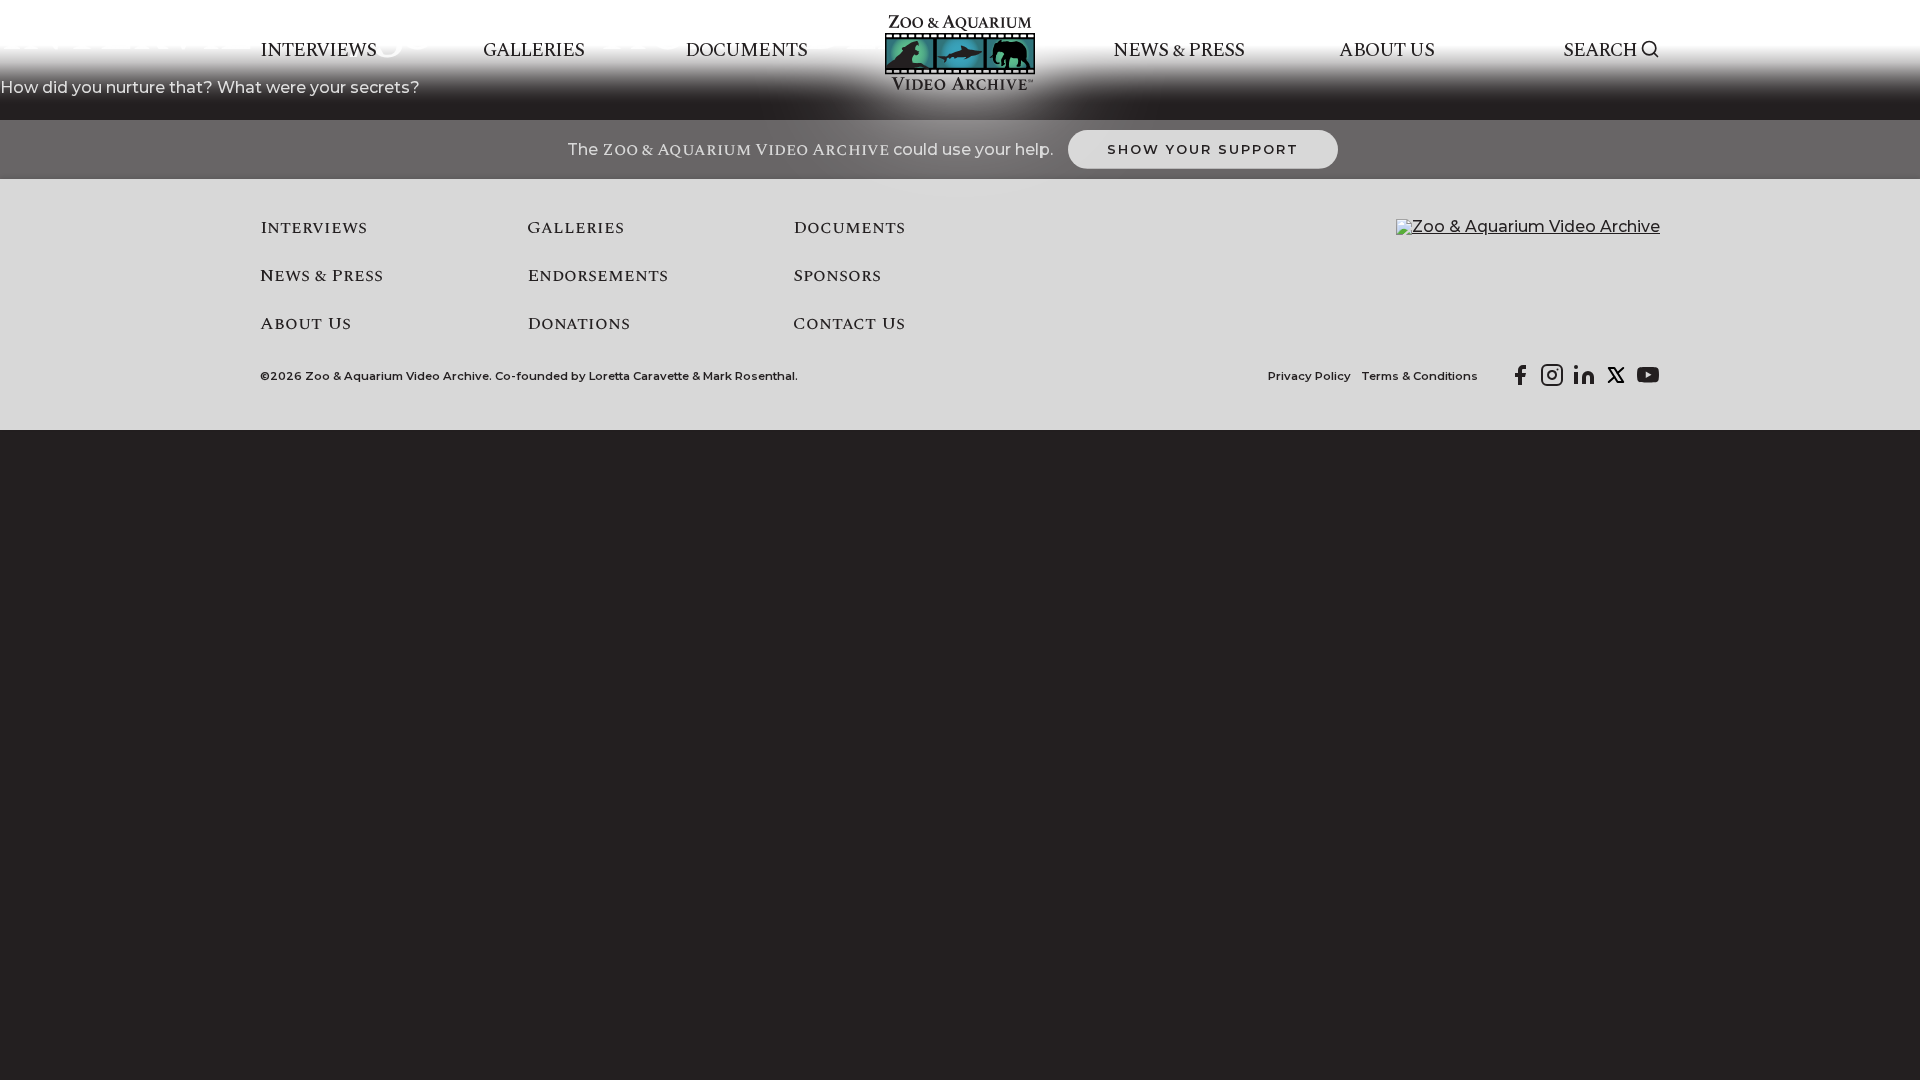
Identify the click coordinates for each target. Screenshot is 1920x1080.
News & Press (1178, 51)
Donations (578, 324)
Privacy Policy (1309, 376)
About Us (1386, 51)
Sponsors (837, 276)
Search (1600, 51)
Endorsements (597, 276)
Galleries (533, 51)
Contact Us (849, 324)
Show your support (1202, 149)
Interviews (318, 51)
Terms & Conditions (1419, 376)
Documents (745, 51)
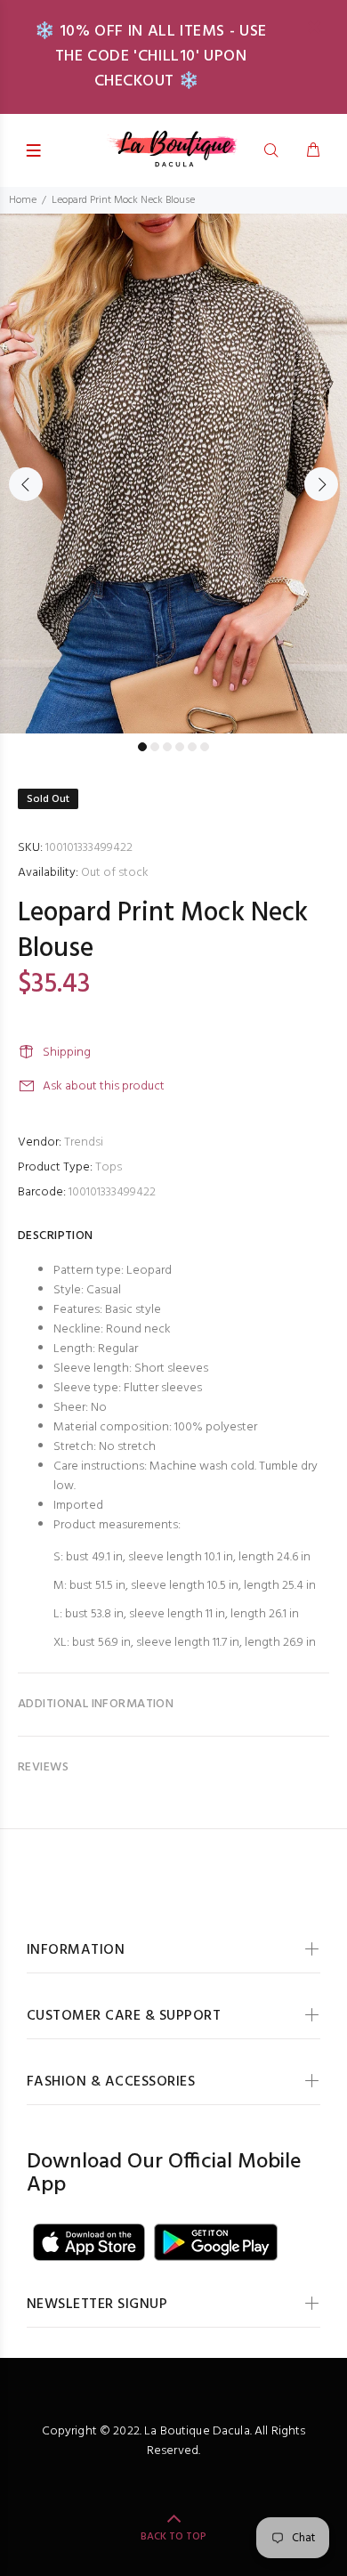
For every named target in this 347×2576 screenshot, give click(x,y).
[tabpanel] (173, 473)
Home (22, 200)
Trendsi (83, 1142)
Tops (108, 1167)
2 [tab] (154, 746)
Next (321, 484)
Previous (26, 484)
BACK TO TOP (173, 2537)
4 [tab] (179, 746)
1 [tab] (142, 746)
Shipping (67, 1052)
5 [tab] (192, 746)
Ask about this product (104, 1086)
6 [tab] (204, 746)
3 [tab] (167, 746)
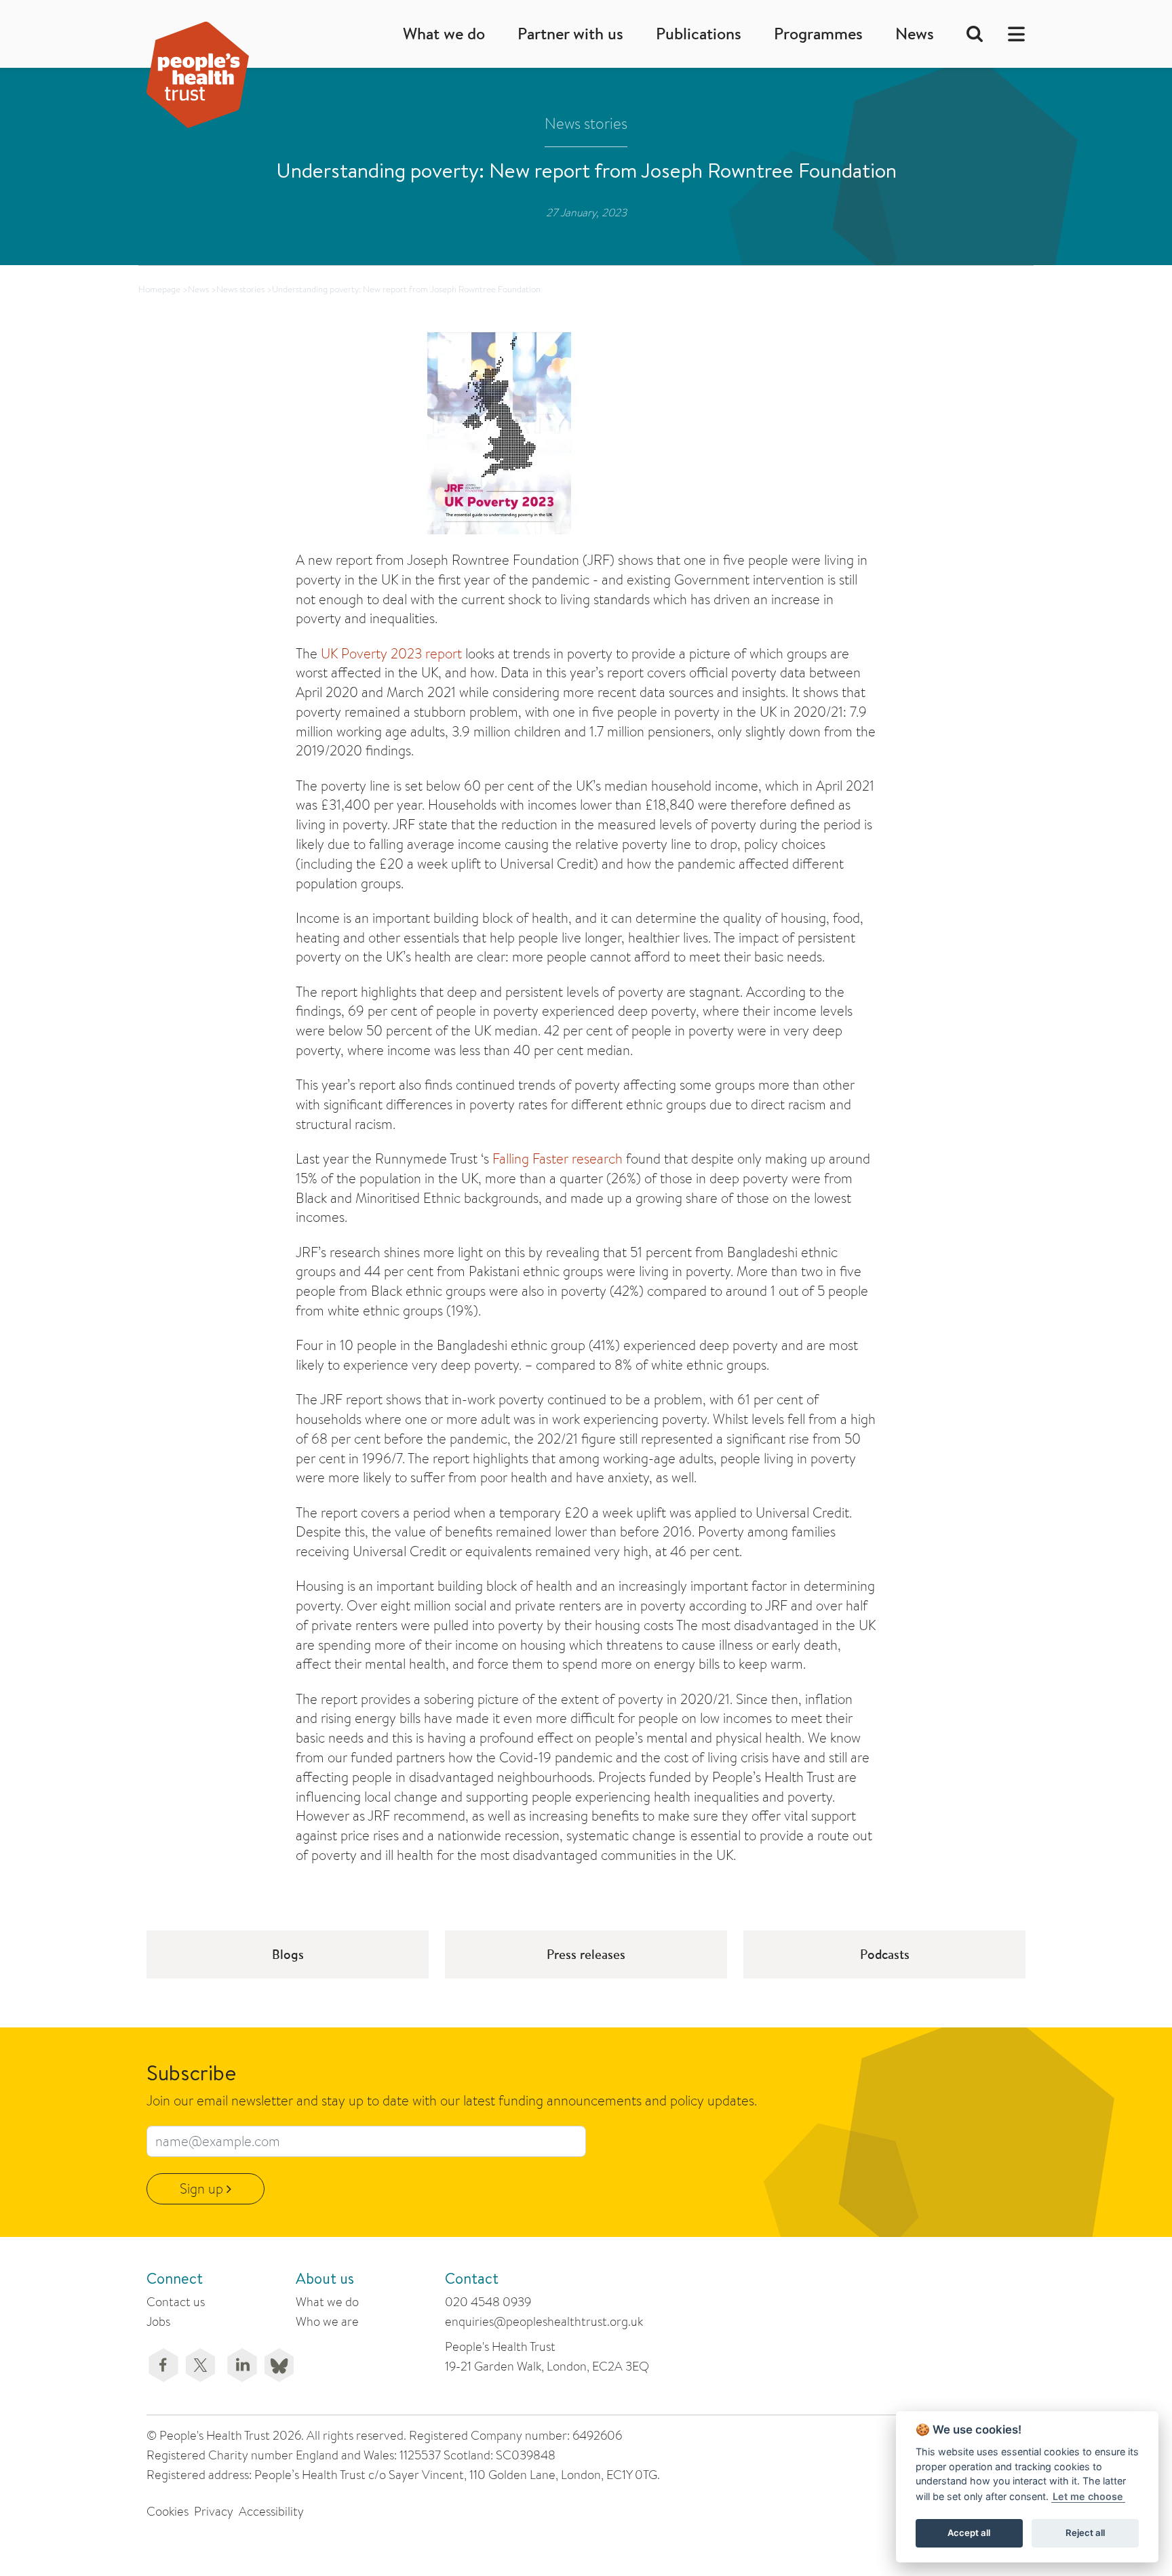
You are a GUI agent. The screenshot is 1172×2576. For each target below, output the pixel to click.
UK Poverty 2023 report (391, 653)
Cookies (167, 2511)
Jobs (158, 2321)
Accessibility (271, 2511)
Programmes (818, 33)
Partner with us (570, 33)
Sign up (203, 2188)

--*--

Scan the records above for the string "click", then report every line that contains it.

Identify the click coordinates for each target. Screenshot is 1920x1080.
For every named target in this 347×2576 screenshot, give click(x,y).
You are a GUI agent. The screenshot is 1172×2576. For each target below, output the pixel to click.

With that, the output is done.